“Bonjour,
Je te suis avec plaisir sur Twitter et je me demandais si tu avais déjà abordé le thème de mysogynoir et spectacle humoristiques en France ? Je m’explique j’ai assisté dernièrement au spectacle de Noom Diawara et franchement j’en suis sortie un peu dégoutée … Après avoir loué les couples mixtes [il en a félicité plusieurs parce qu’il allaient faire de très beaux bébés selon lui] , il nous explique que franchement lui il en “peut plus des Fatous-fachées-fatiguées-flinguées avec des cheveux de toutes les couleurs et qui parlent fort dans les transports”. Toute la salle riait à gorge déployée et je me suis rendue compte qu’a chaque fois que j’allais voir un spectacle fait par une personne noire (Thomas Njijol, Claudia Tagbo) il y avait toujours plus ou moins ce moment ou l’artiste en question rabaisse la femme noire (souvent concernant ses cheveux).
Quand j’y réfléchis 2 secondes je m’en rend compte que nous femmes sommes plus cible de moqueries que l’homme noir, parce que certes on rit de l’homme noir en le déshumanisant souvent (l’étalon doué sexuellement) mais il n’en n’est pas moins désirable. Dans ces shows généralement la femme noire n’est pas considérée comme attractive.
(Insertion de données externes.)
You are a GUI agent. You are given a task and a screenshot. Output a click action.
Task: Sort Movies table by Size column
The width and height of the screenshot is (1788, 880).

Après j’ai vu des artistes qui n’en parlaient pas (Eboué, Patson).
Mais je me demandais si par hasard c’était une thématique que tu avais déjà abordée ? Ces personnes racisées qui véhiculent elles mêmes des clichés grossiers sur la femme noire.F.”
Etant donné que la misogynoir est à son paroxysme dernièrement et que je travaille actuellement sur la place du corps noir au théâtre et dans la littérature, je trouvais le mail de F. d’actualité.
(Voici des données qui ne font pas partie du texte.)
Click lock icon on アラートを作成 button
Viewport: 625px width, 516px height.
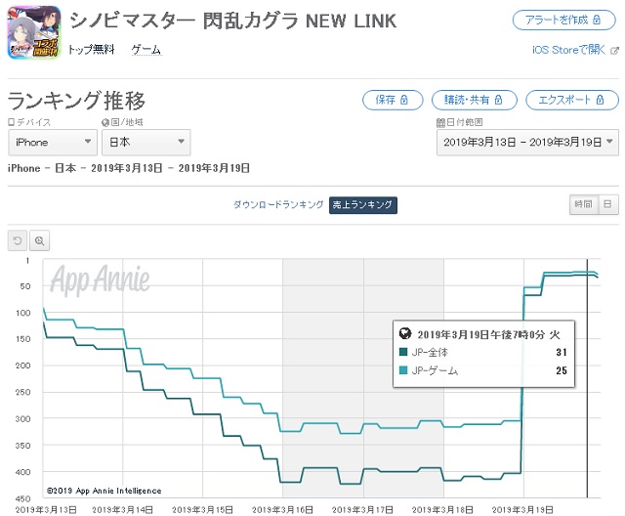point(597,20)
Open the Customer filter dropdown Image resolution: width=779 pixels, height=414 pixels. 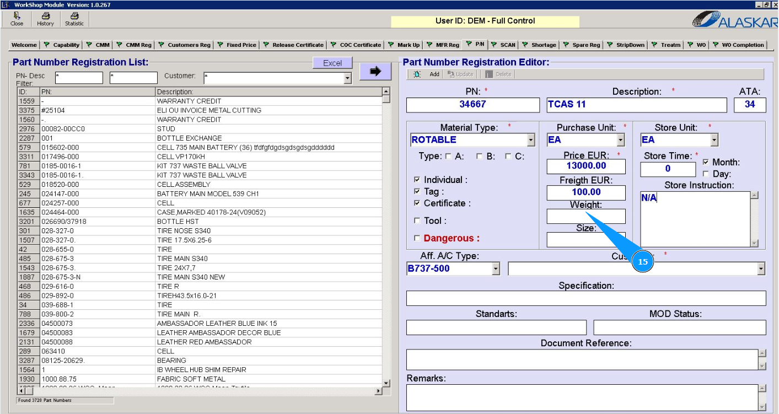click(347, 79)
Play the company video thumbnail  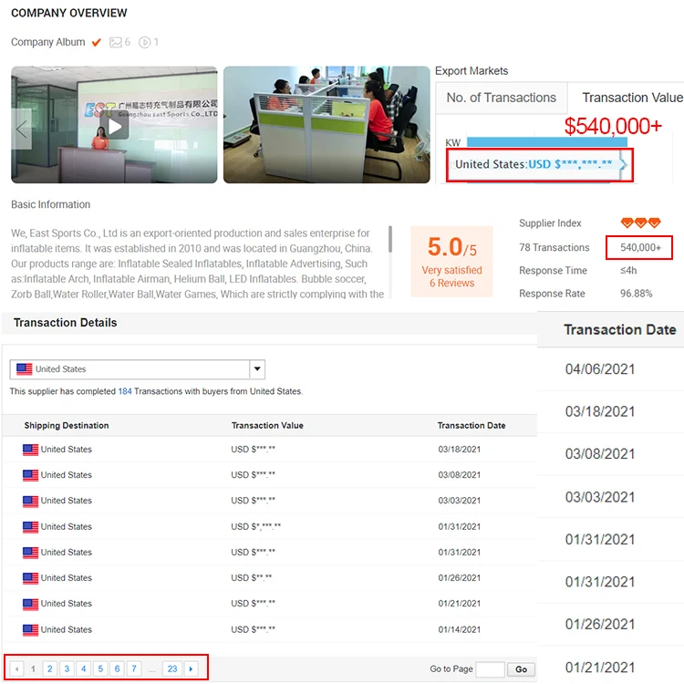pyautogui.click(x=114, y=125)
On avait déjà parlé de la misogynoir ici, mais il est important de ne pas sous-estimer celle-ci comme l’oeuvre puérile de jeunes hommes noirs (ou racisés) en général, mais bien de situer d’où cela provient. Outre cette tradition de la suprématie blanche dépeindre le corps noir comme inférieur, aux connotations dégradantes, nous avions vu que le traitement du corps de la femme noire a historiquement et socialement sa représentation spécifique, alimenté notamment par des hommes racisés et des personnes blanches. Et je ne doute pas que quelques commentaires insultants viendront illustrer mon propos, comme les dernières fois, sans surprise.
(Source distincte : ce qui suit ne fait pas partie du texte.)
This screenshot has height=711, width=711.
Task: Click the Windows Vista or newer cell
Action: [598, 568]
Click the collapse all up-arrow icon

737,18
Le fait est qu’il y a une attitude décomplexée à railler ou caricaturer la femme noire. Que ce soit par la figure de la Mama, à l’image d’Autant emporte le vent, ou de la mère de famille noire d’aujourd’hui; que ce soit dans les clips où le terme “niafou” est censé résumer l’excentricité des femmes noires à quelque chose de caricatural; que ce soit pour faire des caractéristiques de son corps un divertissement comme Saartje Baartman; on pourrait croire que parler des femmes noires est devenu un classique, particulièrement pour des humoristes racisé-e-s face à un public majoritairement blanc (il n’y a qu’à voir l’éloge des couples mixtes, en contrepied d’un dénigrement des femmes noires).
Autant Claudia Tagbo pourrait parler d’auto-dérision, autant les caricatures simplistes à base de sexisme et de racisme sont aussi courants dans les sketchs Youtube que dans les salles de stand-up. Ils participent vraiment à une misogynoir décomplexée, avec cette idée que “tout le monde peut en rire puisque c’est une personne noire qui le dit”.
Et comme le souligne si bien F., les plaisanteries sur les hommes noirs gardent tout de même une valorisation du corps de l’homme noir dans sa performance – ce qui est tout aussi problématique-, ce à quoi les femmes noires n’ont pas droit. Elles font juste l’objet d’un discours dégradant où il est plus facile de rire de ses défauts, et surtout, encouragent des hommes noirs à croire qu’ils ont une parole légitime vis-à-vis de leurs “soeurs”.
Je distingue vraiment un humour communautaire qui se base sur un patrimoine culturel propre au vécu des Afropéens (les skecths sur l’éducation, type “la mère caribéenne/africaine/etc”; la sape; les réunions familiales) et un humour qui se sert du corps noir ou de ce patrimoine pour faire rire de ses différences et de ses caractéristiques un public dominant. Il n’y a pas de “niafou”pour qualifier les hommes noirs, ni de sketch sur leurs cheveux défrisés des hommes, ou le blanchiment de la peau qui les concerne aussi etc… Et à mesure que l’on énumère ce qui n’est pas évoqué sur scène et ceux dont on ne parle pas, il est facile de voir à qui s’adresse cet humour.